New guidelines for stroke rehab
Those who have suffered a stroke should continue their care in an inpatient rehabilitation center instead of in a nursing home upon being discharged from the hospital, according to recently published guidelines from the American Heart Association (AHA) and American Stroke Association (ASA).
“Every patient is evaluated based on their individual circumstances when it comes time for discharge,” says Minna Masor, neurosciences clinical coordinator at Advocate Illinois Masonic Medical Center in Chicago. “If a patient qualifies for inpatient rehabilitation, that’s always our first choice.”
Masor explains that before a patient is discharged from the hospital, a physician, nurse or both helps the individual understand the purpose of any medications that may have been prescribed and their potential side effects. The patient is also counseled on how to stay safe once they are discharged, including how to avoid accidental falls. This process occurs regardless of where the patient will continue to receive care.
Kim Hanson, director of rehabilitation at Rehabilitation Institute of Chicago at Advocate Illinois Masonic, explains that the biggest difference between a skilled nursing facility and an inpatient hospital rehabilitation program is the multi-disciplinary collaboration, strong physician leadership and program intensity.
“The intensity of the hospital program is much greater than what it might be at a skilled nursing facility,” says Hanson. “The best time for a person’s brain to recover after a stroke is within the first few months. That’s when you’ll make the most progress, and in a hospital setting, you have access to clinical professionals with specific expertise in care after stroke.”
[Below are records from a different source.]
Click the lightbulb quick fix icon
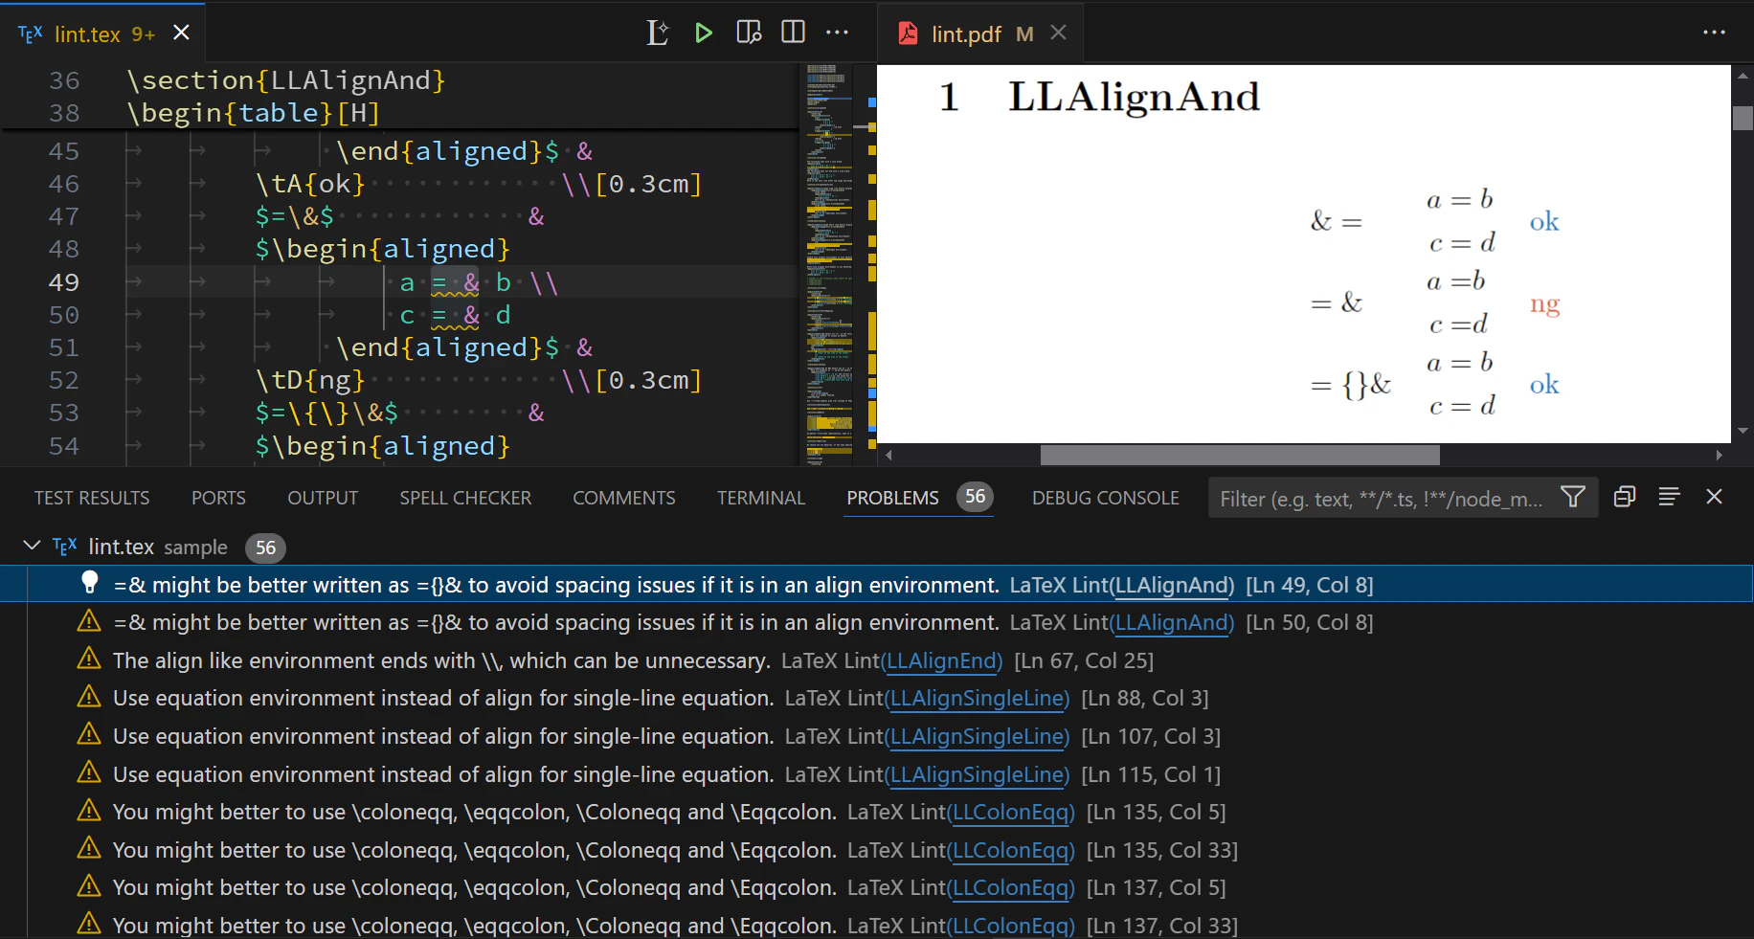The height and width of the screenshot is (939, 1754). tap(90, 583)
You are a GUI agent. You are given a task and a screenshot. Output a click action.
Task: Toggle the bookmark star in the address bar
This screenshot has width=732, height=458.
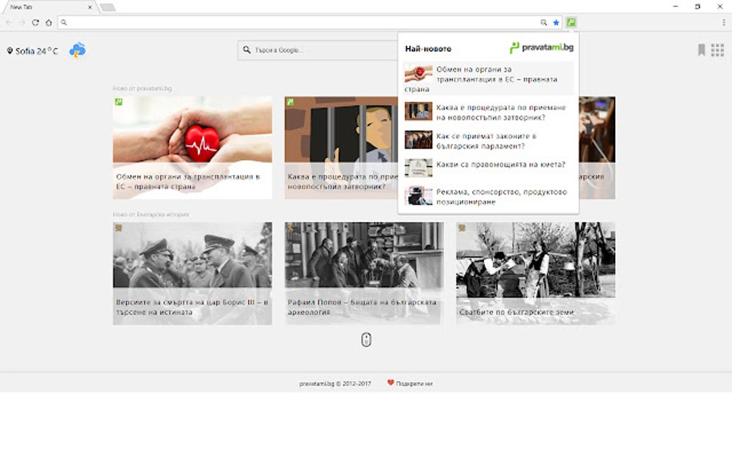pyautogui.click(x=555, y=22)
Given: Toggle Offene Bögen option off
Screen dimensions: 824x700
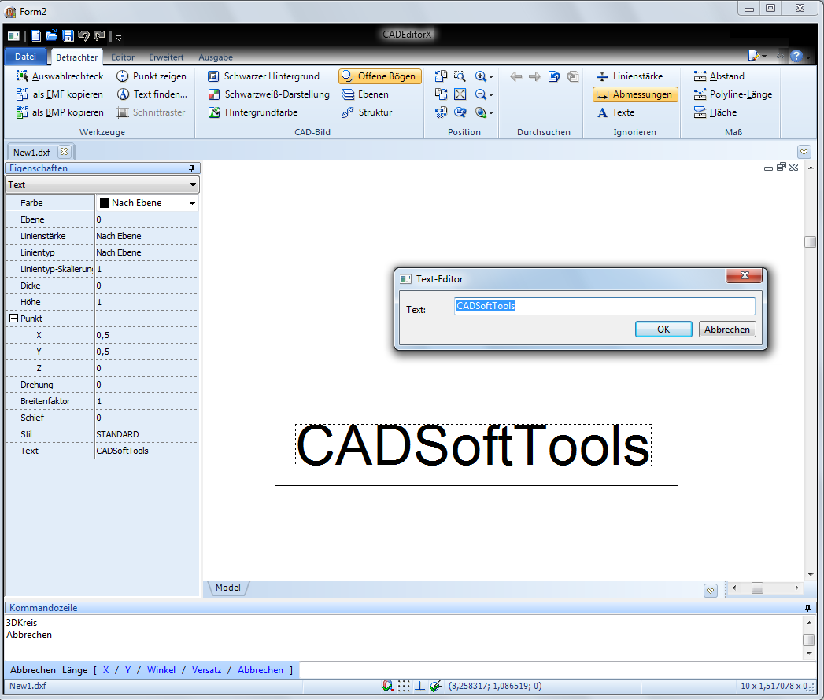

Hanson says the hospital rehabilitation program is overseen by a physiatrist, a physician with expertise in physical rehabilitation, who is present seven days per week to provide care. Nurses are available 24/7, and most have an advanced certification in rehabilitation. Patients work one-on-one with physical, occupational and speech therapists.
“These resources and professionals allow the patient to be challenged in a safe environment where they can feel confident and make as much progress as possible,” says Hanson. “As part of the inpatient program, their rehabilitation doesn’t end in the gym. The nurses on their unit continue to work with them between therapy sessions, and families are often involved and educated about how to best help and continue progress once the patient returns home.”
“The entire team works together to achieve the patient’s goals,” assures Hanson. “While a skilled nursing facility may be able to provide parts of this type of program, the new guidelines from the AHA and ASA reflect the extra beneficial boost provided by an intensive inpatient rehab program.”